_Aim of the task_
Switch every "icon" to "symbol" in the items below, keeping everything else the same, and leave out the pictures.

'''

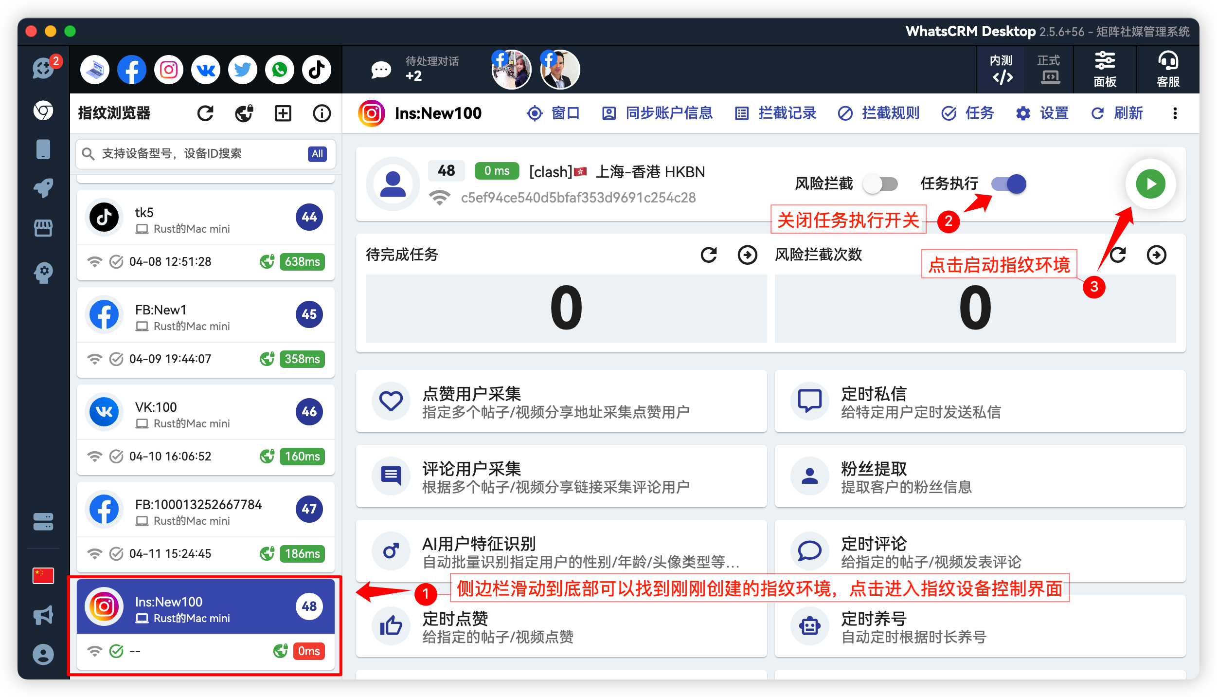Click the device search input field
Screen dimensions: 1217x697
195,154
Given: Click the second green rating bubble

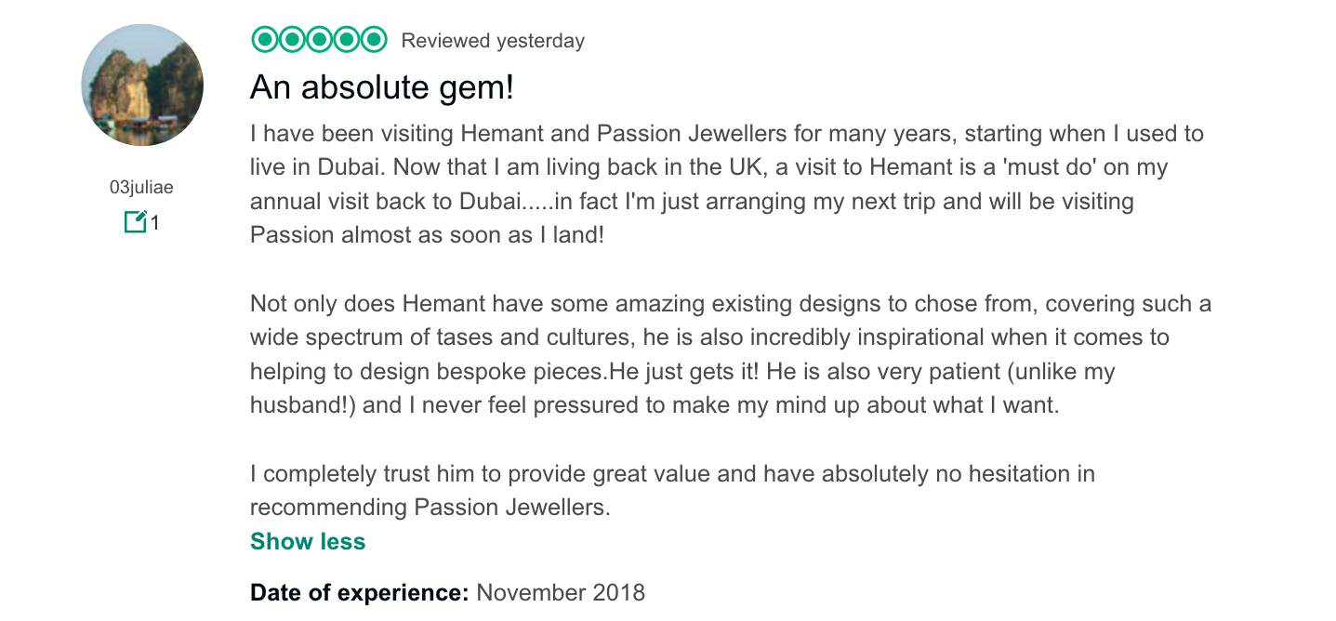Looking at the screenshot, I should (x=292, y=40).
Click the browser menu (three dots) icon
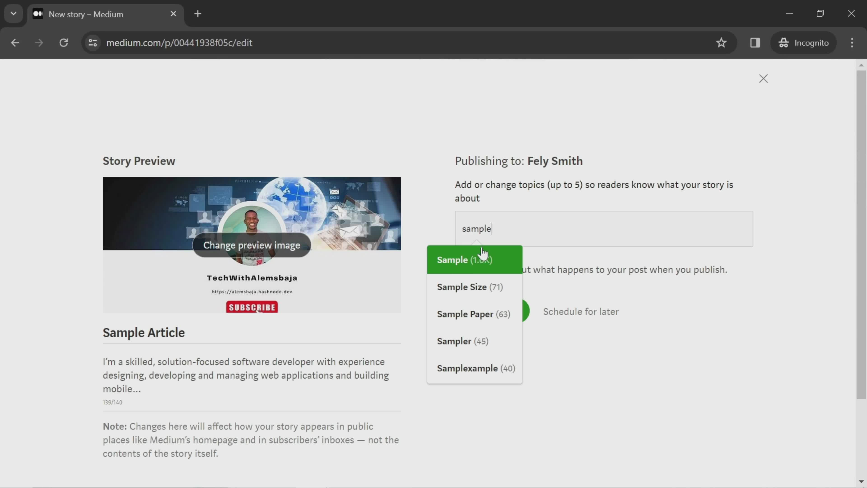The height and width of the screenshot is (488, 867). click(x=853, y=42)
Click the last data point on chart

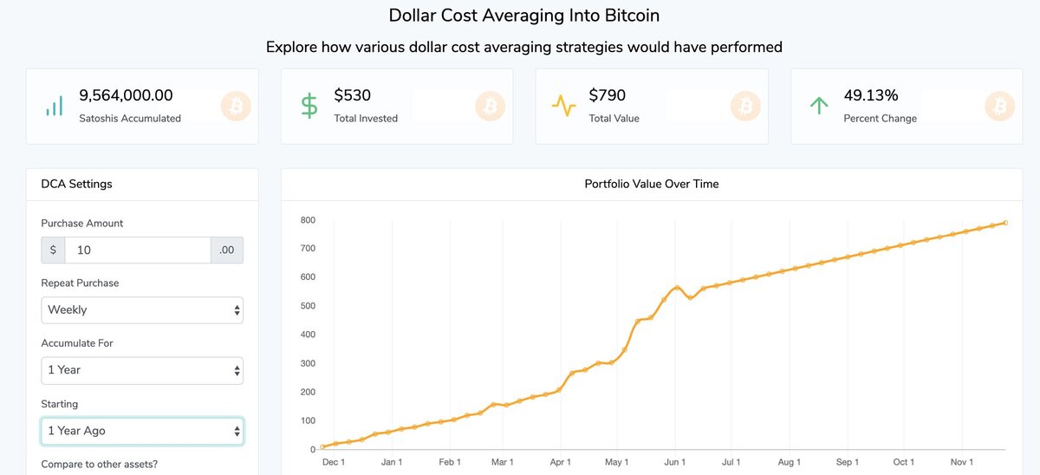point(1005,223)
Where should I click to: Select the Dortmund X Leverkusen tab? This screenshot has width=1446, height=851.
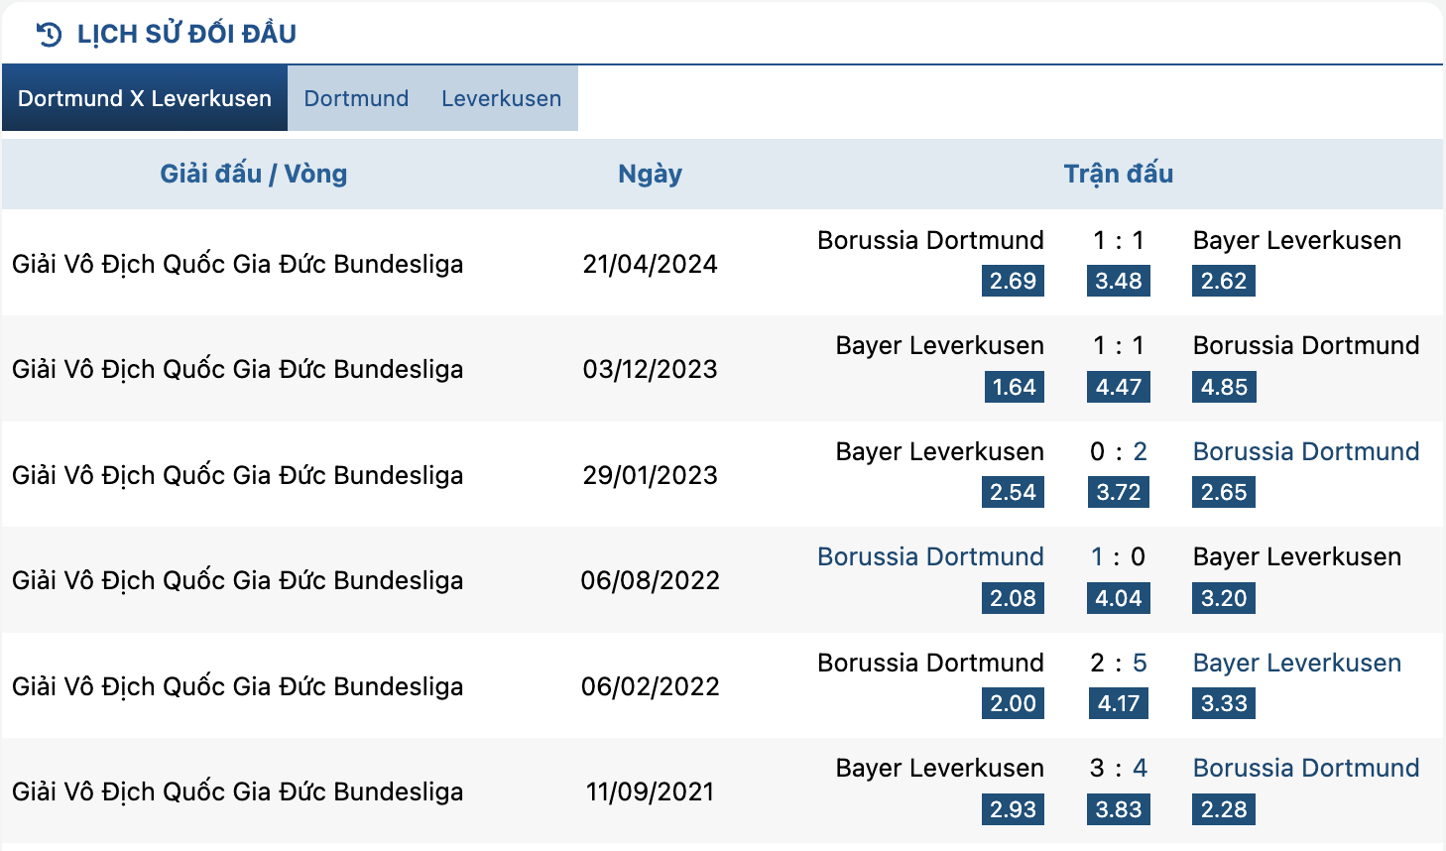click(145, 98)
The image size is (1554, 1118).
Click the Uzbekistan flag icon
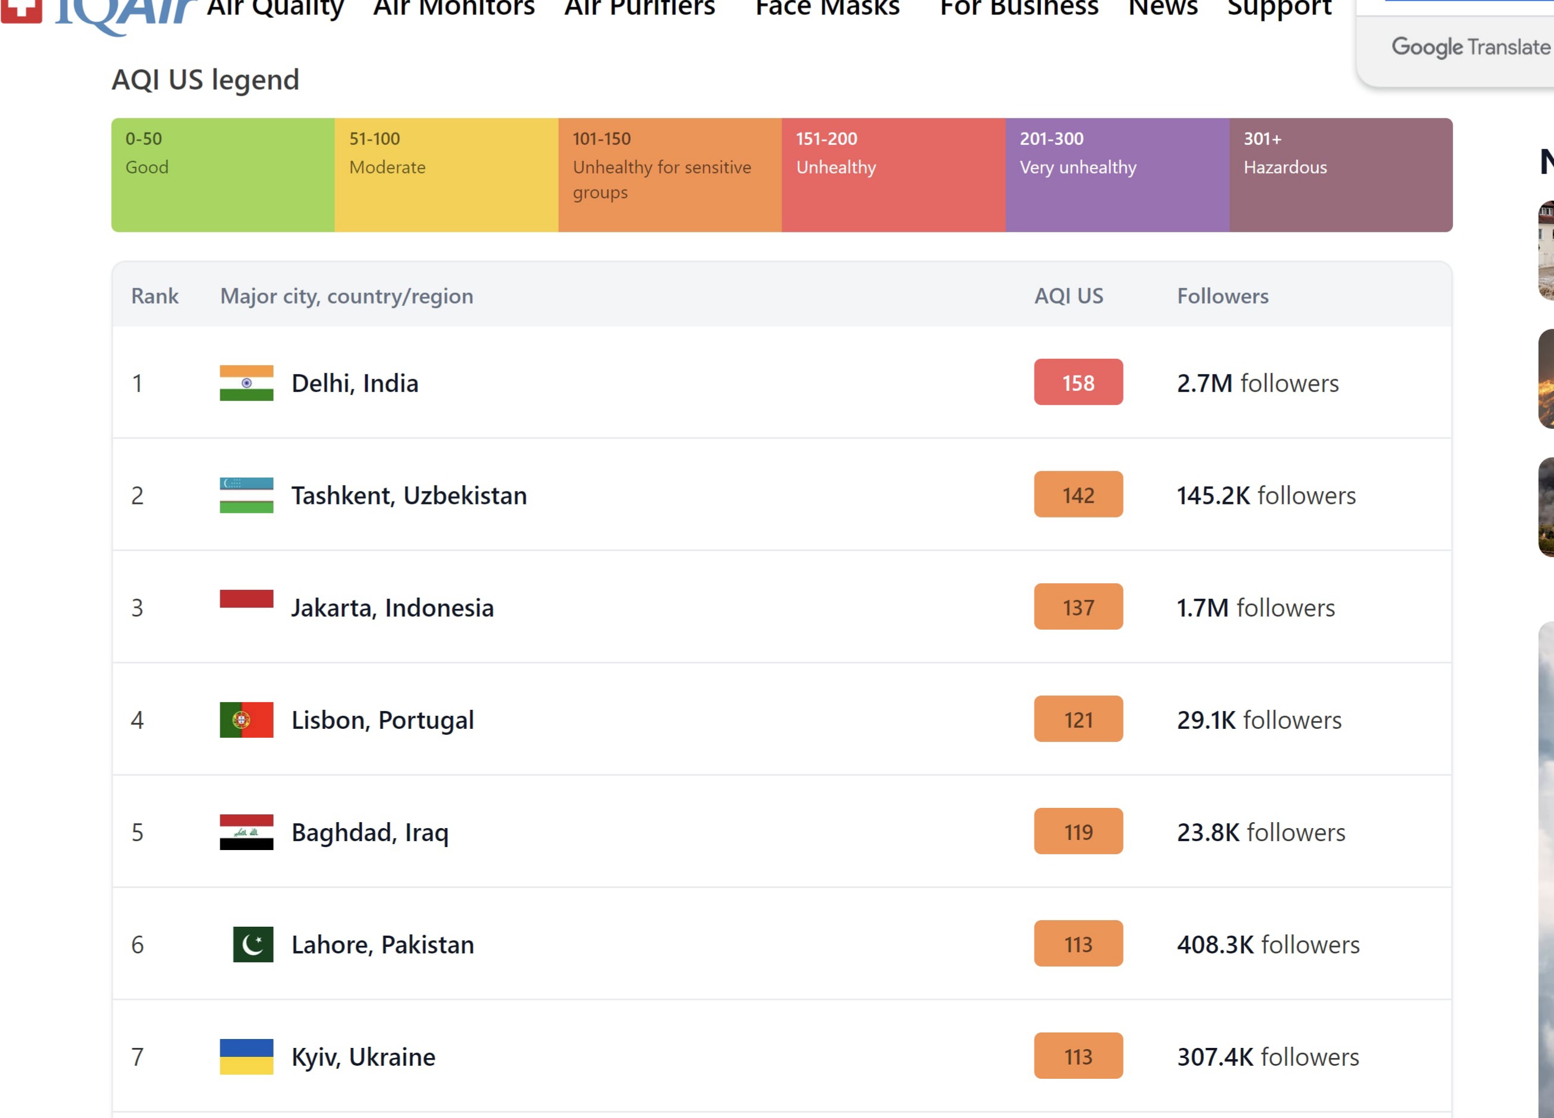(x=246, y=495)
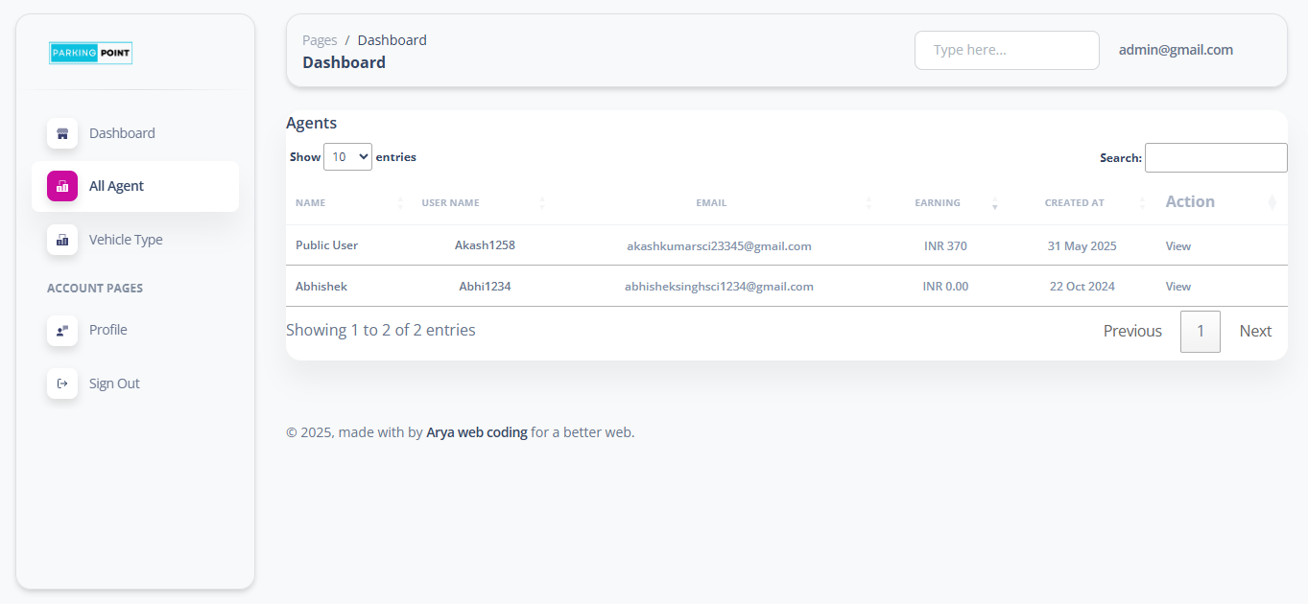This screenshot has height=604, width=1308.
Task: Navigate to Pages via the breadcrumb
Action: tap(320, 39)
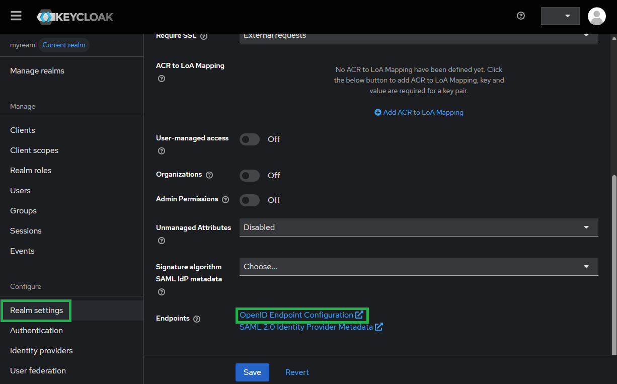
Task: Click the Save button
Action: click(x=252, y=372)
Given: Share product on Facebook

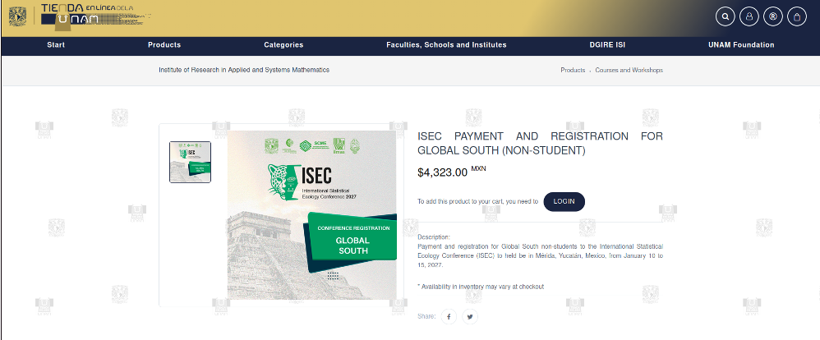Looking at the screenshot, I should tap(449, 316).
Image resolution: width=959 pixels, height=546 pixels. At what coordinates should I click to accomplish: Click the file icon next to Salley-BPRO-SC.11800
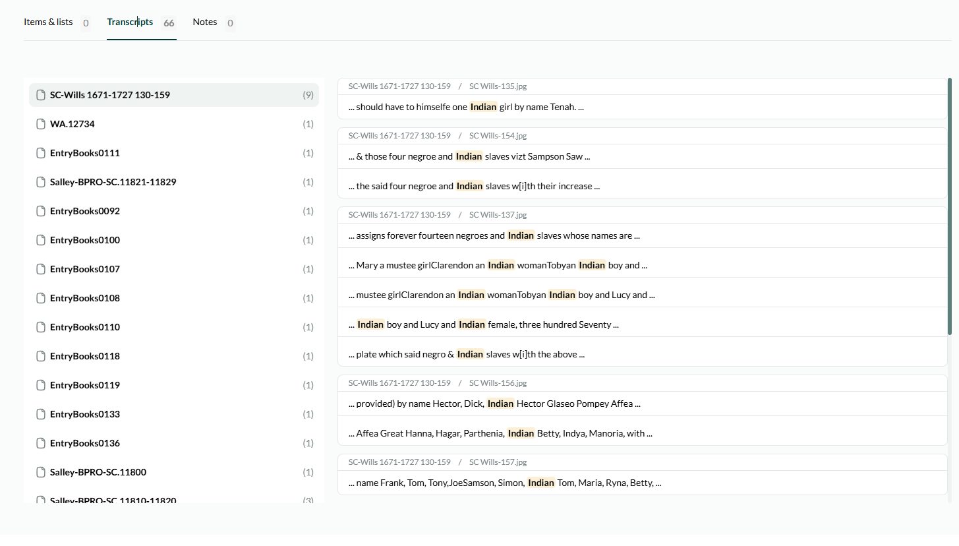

'''

_Task solution_
Click the device search input field
Screen dimensions: 1217x697
195,154
Given: Click the second green rating bubble

Looking at the screenshot, I should (x=292, y=40).
Click the browser menu (three dots) symbol
The height and width of the screenshot is (488, 867). click(x=853, y=42)
Click the last data point on chart

point(1005,223)
Where should I click to: Select the Dortmund X Leverkusen tab? This screenshot has width=1446, height=851.
click(145, 98)
The image size is (1554, 1118).
Click the Uzbekistan flag symbol
(x=246, y=495)
This screenshot has height=604, width=1308.
Task: Navigate to Pages via the breadcrumb
Action: tap(320, 39)
Task: Click the Save button
Action: click(x=252, y=372)
Given: Share product on Facebook

Looking at the screenshot, I should tap(449, 316).
Image resolution: width=959 pixels, height=546 pixels. At what coordinates should I click to accomplish: Click the file symbol next to Salley-BPRO-SC.11800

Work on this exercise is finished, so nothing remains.